By Stephen J. Hadley
Monday, January 29, 2007

The Baker-Hamilton report explained that failure in Iraq could have severe consequences for our national interests in a critical region and for our national security here at home. In my many conversations with members of Congress and foreign policy experts, few have disagreed.

The strategic review commissioned by President Bush analyzed the options for setting Iraq on a trajectory for success. Alternatives now being discussed in Congress were considered but rejected after the strategic risks and stakes were calculated.

The review considered the option of pulling U.S. forces out of Baghdad and concentrating on al-Qaeda in Iraq and training Iraqi security forces, as some in Congress recommend.

Most people agree that we must focus on fighting al-Qaeda. The president's strategy steps up this fight -- particularly in Anbar province, where al-Qaeda seeks a sanctuary. The administration also agrees that we must accelerate the training of Iraqi security forces. The president's strategy does this -- with benchmarks to track progress and bolster the size and effectiveness of those forces. Training and supporting Iraqi troops will remain our military's essential and primary mission.

But the president's review also concluded that the strategy with the best chance of success must have a plan for securing Baghdad. Without such a plan, the Iraqi government and its security institutions could fracture under the pressure of widespread sectarian violence, ethnic cleansing and mass killings. Chaos would then spread throughout the country -- and throughout the region. The al-Qaeda movement would be strengthened by the flight of Sunnis from Baghdad and an accelerated cycle of sectarian bloodletting. Iran would be emboldened and could be expected to provide more lethal aid for extremist groups. The Kurdish north would be isolated, inviting separation and regional interference. Terrorists could gain pockets of sanctuary throughout Iraq from which to threaten our allies in the region and our security here at home.

The new plan for Baghdad specifically corrects the problems that plagued previous efforts. First, it is an Iraqi-initiated plan for taking control of their capital. Second, there will be adequate forces (Iraqi and American) to hold neighborhoods cleared of terrorists and extremists. Third, there is a new operational concept -- one devised not just to pursue terrorists and extremists but to secure the population. Fourth, new rules of engagement will ensure that Iraqi and U.S. forces can pursue lawbreakers regardless of their community or sect. Fifth, security operations will be followed by economic assistance and reconstruction aid -- including billions of dollars in Iraqi funds -- offering jobs and the prospect of better lives.

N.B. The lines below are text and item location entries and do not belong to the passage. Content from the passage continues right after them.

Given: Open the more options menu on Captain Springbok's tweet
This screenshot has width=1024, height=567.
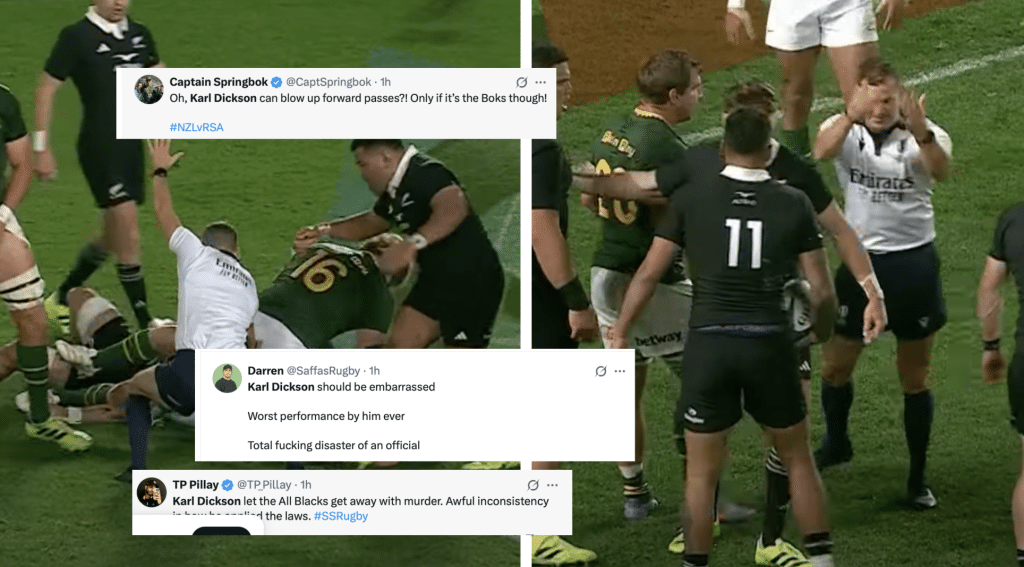Looking at the screenshot, I should point(541,82).
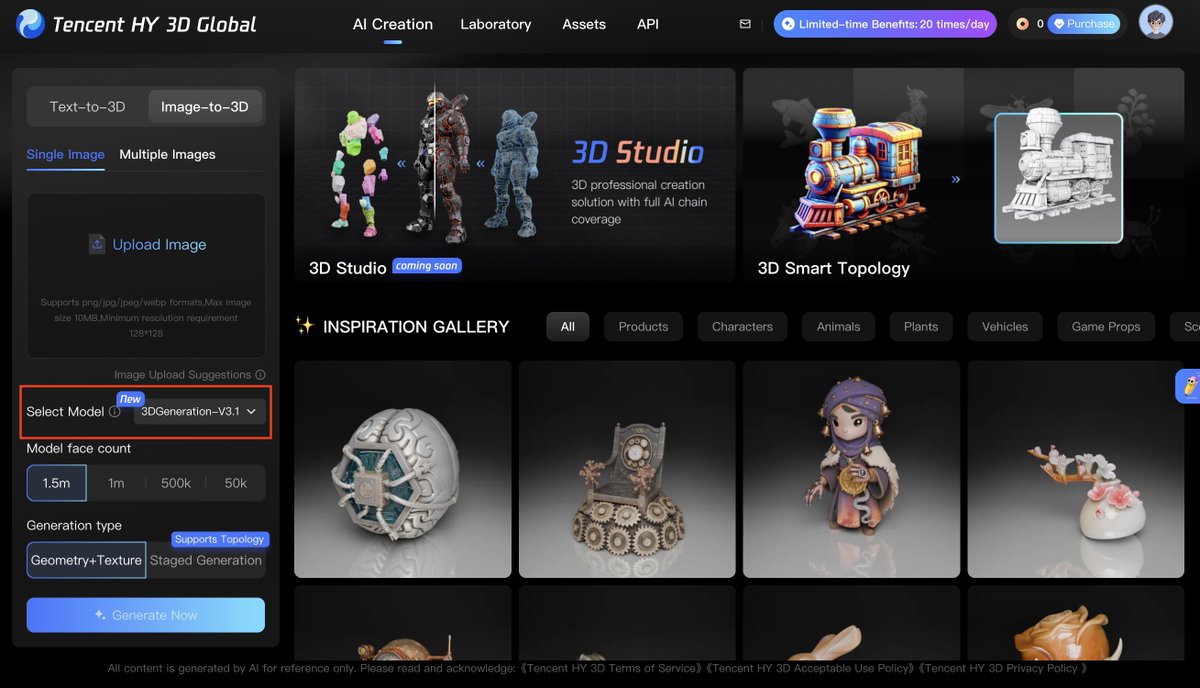The width and height of the screenshot is (1200, 688).
Task: Open your profile avatar
Action: [1156, 22]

As Gen. David Petraeus, the new commander of our forces in Iraq, explained in hearings before Congress last week, reinforcing U.S. troops is necessary for this new plan to succeed. Any plan that limits our ability to reinforce our troops in the field is a plan for failure -- and could hand Baghdad to terrorists and extremists before legitimate Iraqi forces are ready to take over the fight. That is an outcome the president simply could not accept.

The Baker-Hamilton report supports this conclusion. It said: "We could, however, support a short-term redeployment or surge of American combat forces to stabilize Baghdad . . . if the U.S. commander in Iraq determines that such steps would be effective." Our military commanders, and the president, have determined just that.

The focus on reinforcing our troops must not overshadow the comprehensive nature of the changes in the president's strategy. Contrary to what some have suggested, reinforcing our military presence is not the strategy -- it is a means to an end and part of a package of key strategic shifts that will fundamentally restructure our approach to achieving our objectives in Iraq.

Building on experience elsewhere in the country, the new strategy doubles the number of provincial reconstruction teams (PRTs) in Iraq. These civilian-led units will target development aid where it is needed and help the Iraqi government extend its reach to all corners of the country.

Because close civilian-military cooperation is key to success, 10 new civilian PRTs will be embedded with U.S. combat brigades.

The new strategy incorporates other essential elements of the Baker-Hamilton report, such as doubling the number of troops embedded with Iraqi forces, using benchmarks to help us and the Iraqis chart progress, and launching a renewed diplomatic effort to increase support for the Iraqi government and advance political reconciliation.

Ultimately, a strategy for success must present a realistic plan for bringing security to the people of Baghdad. This is a precondition to advancing other goals. President Bush's strategy offers such a plan -- and it is the only strategy that does.

The writer is national security adviser to the president.